There are certain cells in the human body - such as those in the brain - which, in order to survive, have developed ways of protecting themselves. One method is autophagy - a type of self-consumption by which damaged components are brought together and removed from the cell. If cells are unable to perform autophagy, damaged components accumulate in cells and this has been linked to several diseases, including dementia.
In the study published on Thursday in the New England Journal of Medicine, researchers found that in five families, a change in a key gene essential for autophagy causes a very specific form of neurological disease. It appears that these patients may survive into adulthood despite the absence of autophagy - which is rare - and it is this group the researchers have identified.

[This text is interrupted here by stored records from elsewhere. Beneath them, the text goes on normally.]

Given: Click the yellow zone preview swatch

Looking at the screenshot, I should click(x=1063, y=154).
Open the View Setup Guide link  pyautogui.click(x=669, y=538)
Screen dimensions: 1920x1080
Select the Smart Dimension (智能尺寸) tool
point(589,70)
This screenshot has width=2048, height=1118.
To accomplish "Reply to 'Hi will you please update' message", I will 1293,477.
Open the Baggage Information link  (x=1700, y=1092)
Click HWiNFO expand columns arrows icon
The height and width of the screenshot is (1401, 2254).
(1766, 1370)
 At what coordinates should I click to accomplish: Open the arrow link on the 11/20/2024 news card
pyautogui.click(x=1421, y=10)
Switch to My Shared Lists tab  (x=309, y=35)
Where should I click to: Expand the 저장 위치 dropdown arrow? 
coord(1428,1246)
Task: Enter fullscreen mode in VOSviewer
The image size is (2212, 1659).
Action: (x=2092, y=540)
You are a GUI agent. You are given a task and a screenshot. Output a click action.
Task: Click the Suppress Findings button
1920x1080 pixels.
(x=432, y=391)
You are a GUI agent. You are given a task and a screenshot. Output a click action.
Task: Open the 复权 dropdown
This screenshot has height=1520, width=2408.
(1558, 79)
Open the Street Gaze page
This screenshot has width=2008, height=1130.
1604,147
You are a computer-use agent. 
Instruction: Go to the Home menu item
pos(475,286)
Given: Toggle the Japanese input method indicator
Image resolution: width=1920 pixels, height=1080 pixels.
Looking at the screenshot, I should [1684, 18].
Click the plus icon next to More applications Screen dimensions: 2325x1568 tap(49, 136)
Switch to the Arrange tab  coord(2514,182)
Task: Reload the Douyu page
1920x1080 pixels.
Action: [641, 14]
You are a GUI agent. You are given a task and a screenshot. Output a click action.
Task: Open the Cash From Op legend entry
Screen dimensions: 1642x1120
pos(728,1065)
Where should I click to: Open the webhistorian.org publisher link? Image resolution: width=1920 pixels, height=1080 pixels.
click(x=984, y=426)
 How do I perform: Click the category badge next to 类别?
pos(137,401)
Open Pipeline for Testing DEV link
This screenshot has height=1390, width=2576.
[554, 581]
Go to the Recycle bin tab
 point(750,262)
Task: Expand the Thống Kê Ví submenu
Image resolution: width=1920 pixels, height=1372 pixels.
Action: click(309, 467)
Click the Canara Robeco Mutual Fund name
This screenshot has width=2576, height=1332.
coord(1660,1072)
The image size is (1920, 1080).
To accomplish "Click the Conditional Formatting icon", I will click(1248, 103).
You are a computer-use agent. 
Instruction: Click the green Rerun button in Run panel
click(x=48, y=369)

The scientists used advanced DNA sequencing technologies and identified disease-causing sequence changes in the ATG7 gene in 12 patients from five families with the same neurological disease. The analysis of patients also revealed that the mutations caused a reduction or complete loss of the ATG7 protein. Interestingly, as the team followed this up with further studies in mouse and yeast cells, it was confirmed that there is a lack of autophagy.
“This discovery challenges the understanding that humans cannot survive if their cells completely fail to carry out autophagy. What we have learnt from studying patients carrying genetic alterations in a specific autophagy gene is the crucial role of autophagy in brain development and that this can adapt to the loss of a key component,” a senior author of the study, Robert Taylor, Professor of Mitochondrial Pathology at Newcastle University, told the media.
Professor Taylor is also head of the Newcastle NHS Highly Specialised Mitochondrial Diagnostic Laboratory and a Consultant Clinical Scientist in The Newcastle upon Tyne Hospitals NHS Foundation Trust.
The researchers will continue to conduct more studies with this group of patients as they provide a unique insight into the role of autophagy in human physiology.